Прежде всего, невозможно отделить элементы репрезентации от эмоциональных. Каким бы примитивным ни было чувство, оно сопровождается осознанием объекта чувства или само является таковым. А мы ведь только что допустили, учитывая феномены, описанные в предыдущих главах, что любая репрезентация первоначально будет реалистской.
Затем, мы хорошо знаем, еще по работам Болдуина и особенно Пьера Жане, что в основе подражания лежит своего рода смешение «я» и другого. Например, услышанный звук побуждает ребенка сделать движение, чтобы его продолжить, причем ребенок не проводит различия между не зависящим от него звуком и тем, который производит сам. И нам при невольном подражании случается так же спонтанно отождествить себя с тем, кому подражаем, забыв, что именно исходит от другого, а что позаимствовали мы. В главе I, § 3 мы рассмотрели случай детей, уверенных, будто сами додумались до того, что им было сказано. И наоборот, дети всегда уверены: то, чего они не знают и не знали отроду, они всего лишь «забыли»! Всякое знание ребенок видит собственной находкой, а незнание – чем-то забытым. Кажется, что причина в гипертрофированном чувстве своего «я», однако на самом деле эти случаи говорят попросту о неспособности четко различать внешнее и внутреннее. Подражания без проекции не бывает. А если бывает, то при условии взаимности: мои воля и намерение должны быть приписаны другим, а действия других – мне.

Письменное задание A: Перепечатайте дословно строки ниже: от строки с «Image resolution: width=2576» до строки с «center [1510, 56].», включая обе. Изображения в ответ не включайте.

Материал задания:
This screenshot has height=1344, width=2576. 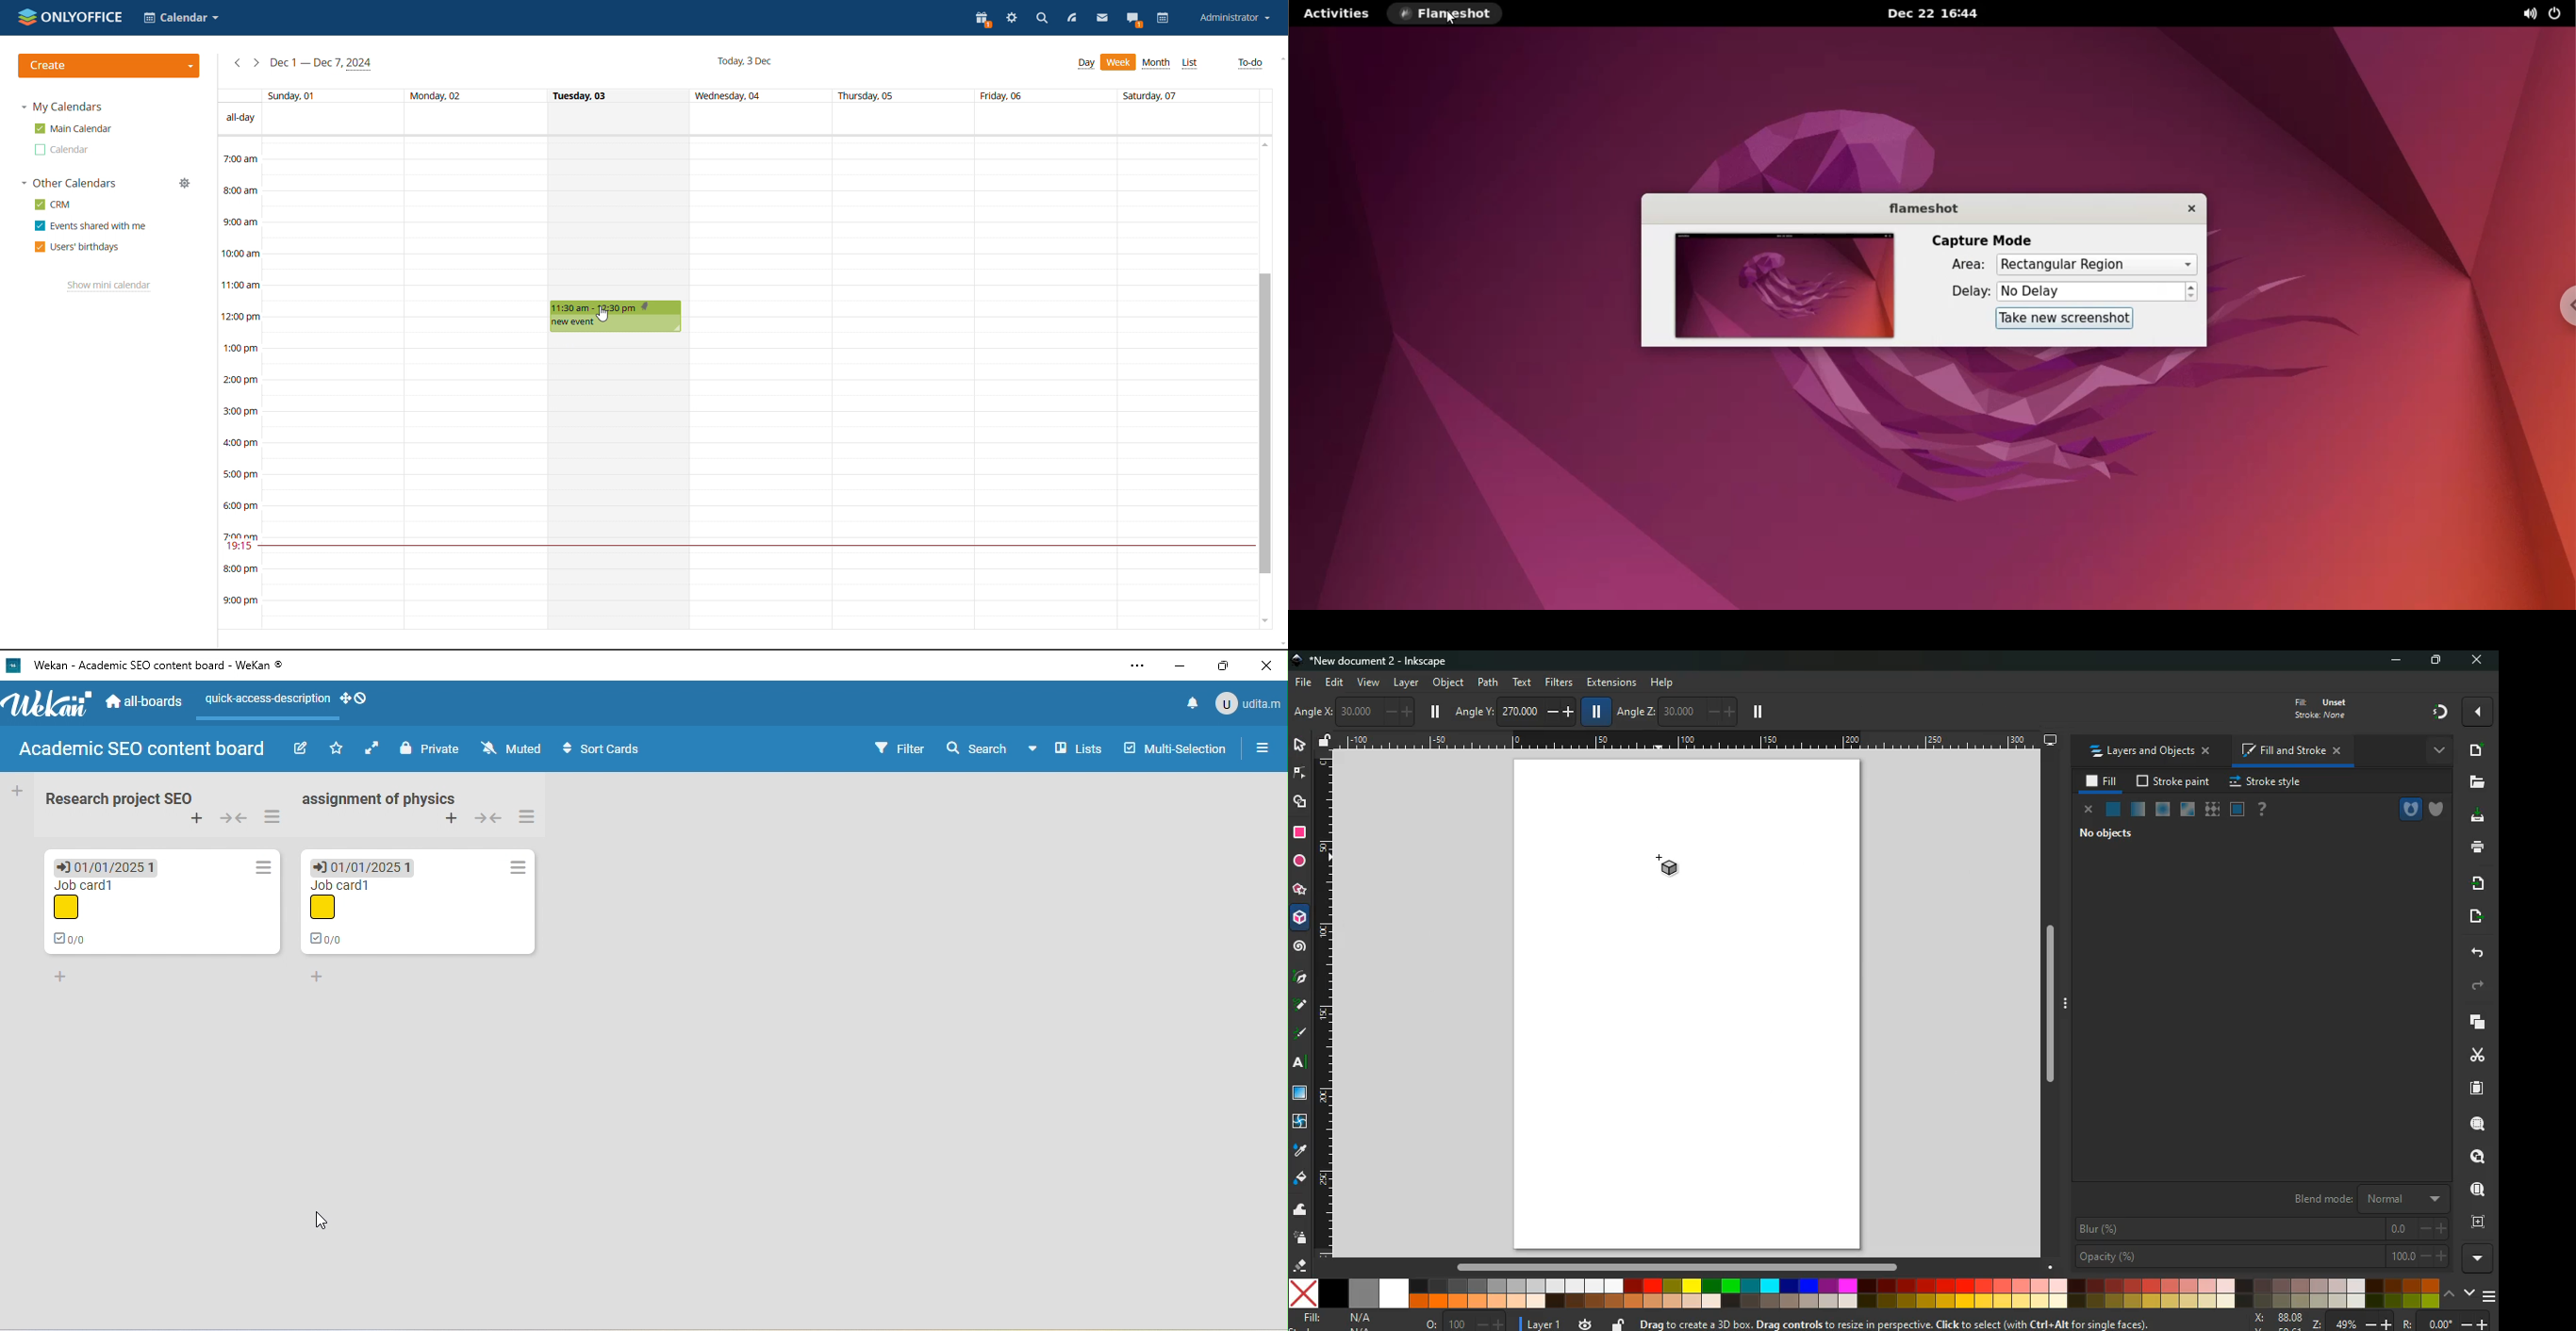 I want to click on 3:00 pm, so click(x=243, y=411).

...

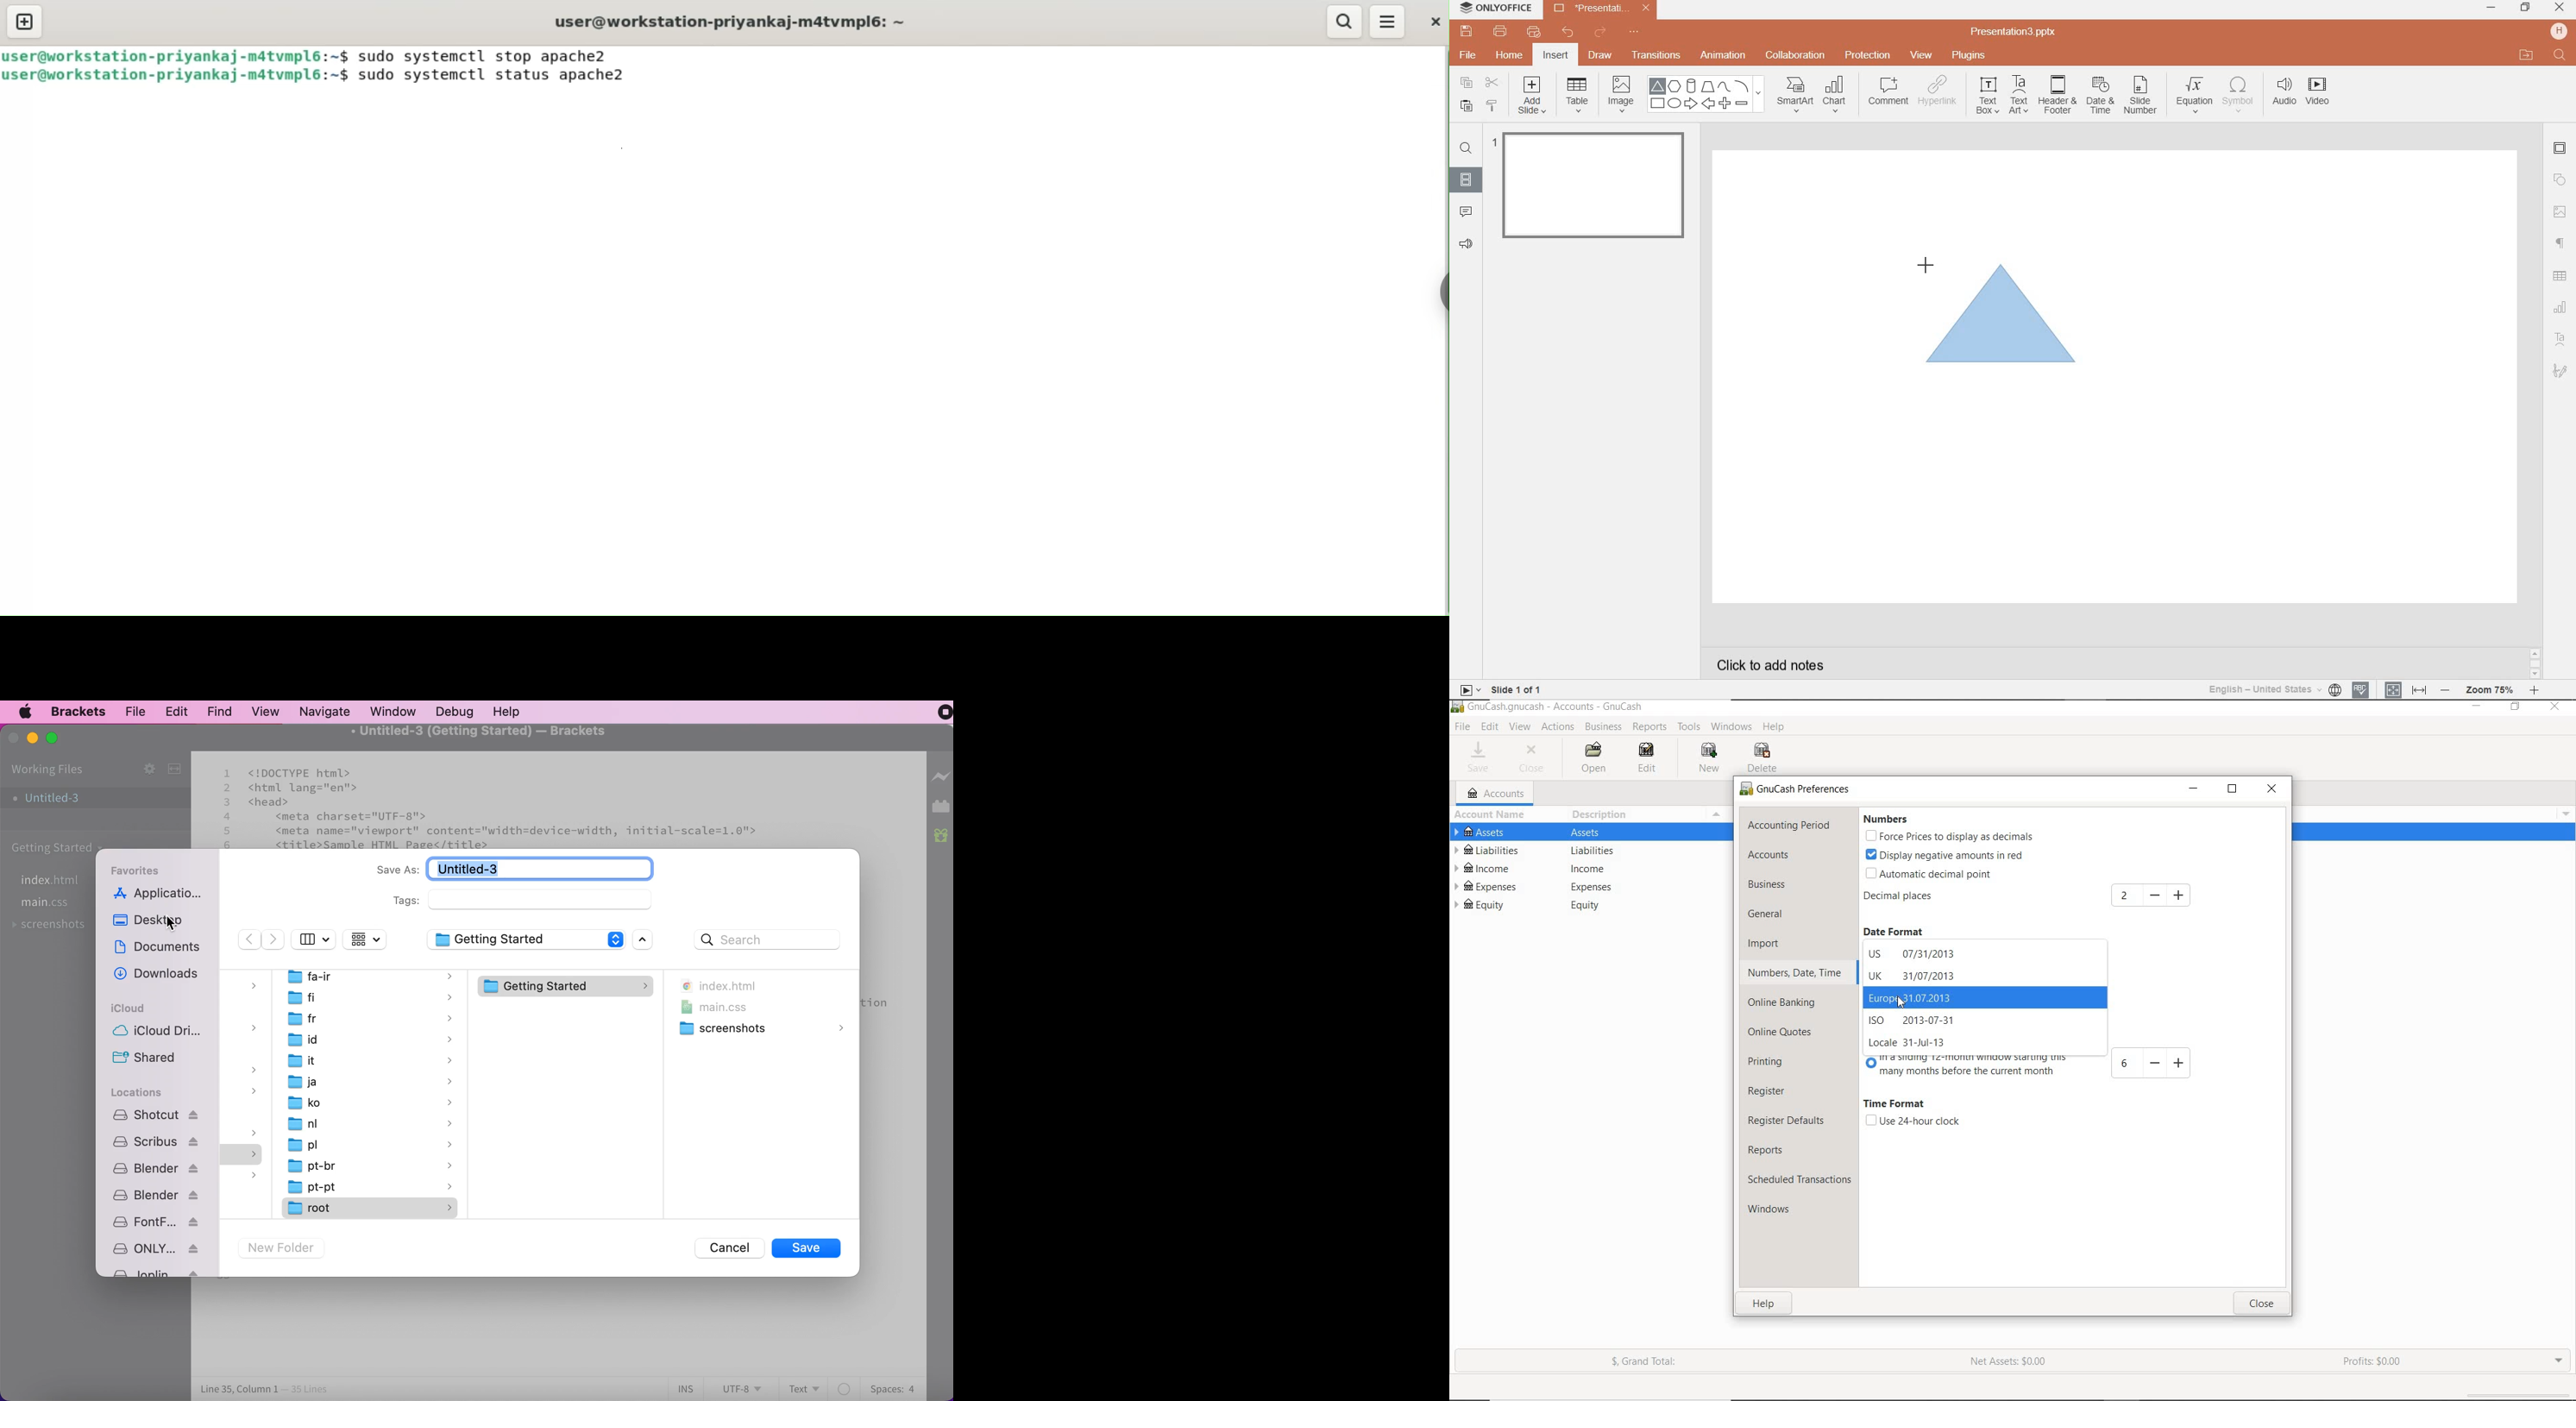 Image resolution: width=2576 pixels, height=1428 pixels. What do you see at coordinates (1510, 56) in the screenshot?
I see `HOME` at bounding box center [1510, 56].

* * *

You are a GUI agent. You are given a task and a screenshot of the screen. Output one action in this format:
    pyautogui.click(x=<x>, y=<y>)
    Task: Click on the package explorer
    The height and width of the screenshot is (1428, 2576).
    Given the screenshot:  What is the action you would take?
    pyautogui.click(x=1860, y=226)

Письменное задание B: Можете дословно повторить из фрагмента документа отрывок от «Прежде всего, невозможно» до «первоначально будет реалистской.»?

Письменный ответ A:
 Image resolution: width=2576 pixels, height=1428 pixels. What do you see at coordinates (1510, 56) in the screenshot?
I see `HOME` at bounding box center [1510, 56].

Письменный ответ B:
Прежде всего, невозможно отделить элементы репрезентации от эмоциональных. Каким бы примитивным ни было чувство, оно сопровождается осознанием объекта чувства или само является таковым. А мы ведь только что допустили, учитывая феномены, описанные в предыдущих главах, что любая репрезентация первоначально будет реалистской.